> ----- Original Message -----
> From: "Theo Van Dinter" <[EMAIL PROTECTED]>
> To: "Bob Dickinson (BSL)" <[EMAIL PROTECTED]>
> Cc: <[EMAIL PROTECTED]>
> Sent: Thursday, August 28, 2003 7:36 AM
> Subject: Re: [SAtalk] How long should a GA run take?
>
> It's sort of complicated, which is why I'm hoping we work on score
> generation for 2.70. First, the GA doesn't output scores for
> every rule. I forget the ones it skips, but I have script I use
> to "normalize" the scores to have the full list for the release.
> You then run rewrite-cf... to generate the new scores, and you put
> that in ../rules/50_scores.cf. Then you run "runGA" with some argument
> (doesn't matter), and it'll generate the STATISTICS and such. (note:
> that's based on the unseen validation logs, so it's likely to get slightly
> worse performance than the direct GA output).
Well, first off, the guy I work with (the Linux guy around here) got tired
of helping me, so I got this stuff working under cygwin on my Windows box
and ran it all again from the top myself. I got the same results, and it
seemed to run about twice as fast (with comparable hardware). Go figure.
Anyway, the GA-set0.out reported:
The Best Evaluation: 6.425832e+04.
The Best String:
# SUMMARY for threshold 5.0:
# Correctly non-spam: 188787 37.16% (99.80% of non-spam corpus)
# Correctly spam: 291101 57.30% (91.29% of spam corpus)
# False positives: 387 0.08% (0.20% of nonspam, 75597 weighted)
# False negatives: 27769 5.47% (8.71% of spam, 84951 weighted)
# Average score for spam: 16.6 nonspam: 0.4
# Average for false-pos: 5.8 false-neg: 3.1
# TOTAL: 508044 100.00%
As expected. But, as before, the validation produced much worse results:
STATISTICS REPORT FOR SPAMASSASSIN RULESET
Classification success on test corpora, at default threshold:
# SUMMARY for threshold 5.0:
# Correctly non-spam: 20764 36.78% (98.79% of non-spam corpus)
# Correctly spam: 32924 58.33% (92.93% of spam corpus)
# False positives: 255 0.45% (1.21% of nonspam, 29228 weighted)
# False negatives: 2505 4.44% (7.07% of spam, 7837 weighted)

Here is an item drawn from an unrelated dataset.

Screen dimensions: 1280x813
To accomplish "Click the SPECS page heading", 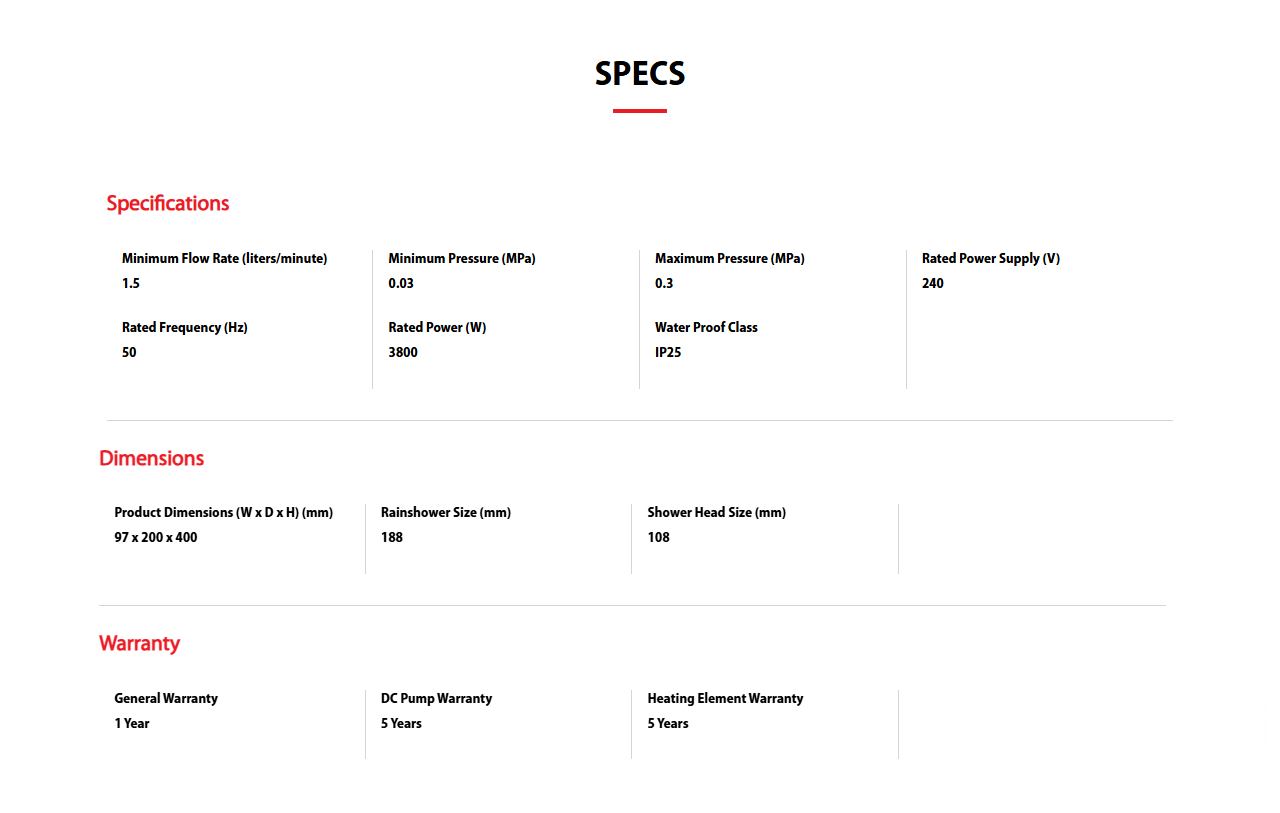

# TCR: 9.372751 SpamRecall: 92.930% SpamPrec: 99.231% FP: 0.45% FN:
4.44%
And just to make sure this wasn't some kind of statistical anomaly, I copied
the spam/ham files to the -validate files and I ran the "validation" again
(this time on the original "seen" messages used by the GA to generate the
scores). And this is what I got:
STATISTICS REPORT FOR SPAMASSASSIN RULESET
Classification success on test corpora, at default threshold:
# SUMMARY for threshold 5.0:
# Correctly non-spam: 186620 36.73% (98.65% of non-spam corpus)
# Correctly spam: 296308 58.32% (92.92% of spam corpus)
# False positives: 2554 0.50% (1.35% of nonspam, 281078 weighted)
# False negatives: 22562 4.44% (7.08% of spam, 70093 weighted)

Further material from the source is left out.